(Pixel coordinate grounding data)
__________

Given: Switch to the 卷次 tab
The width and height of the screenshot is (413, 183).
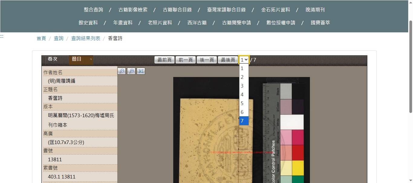Looking at the screenshot, I should (x=53, y=59).
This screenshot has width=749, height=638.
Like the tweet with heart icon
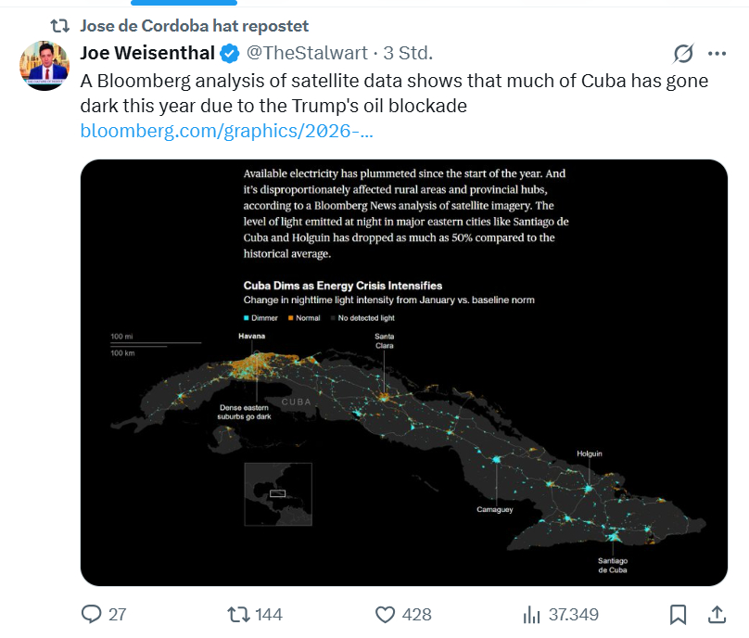(x=386, y=614)
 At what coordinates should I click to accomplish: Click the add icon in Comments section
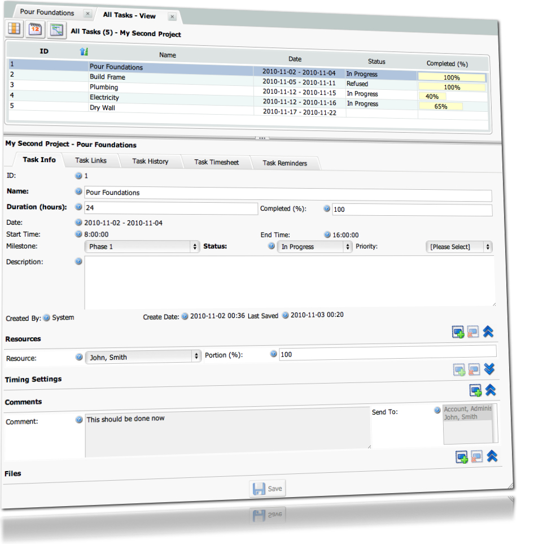476,390
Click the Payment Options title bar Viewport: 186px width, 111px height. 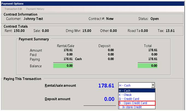[x=93, y=4]
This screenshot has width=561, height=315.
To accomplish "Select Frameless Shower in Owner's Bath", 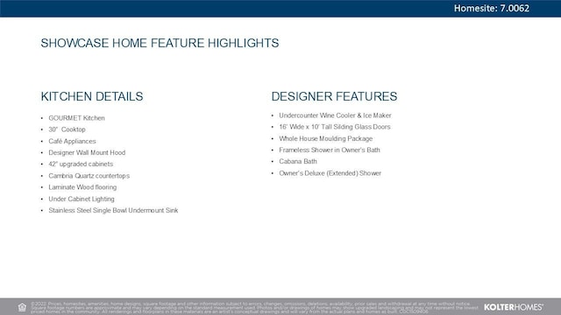I will click(330, 150).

__________

Work required:
In the data above, copy every line where the string "This" appears.

Task answer:
This screenshot has width=749, height=638.
This screenshot has width=561, height=315.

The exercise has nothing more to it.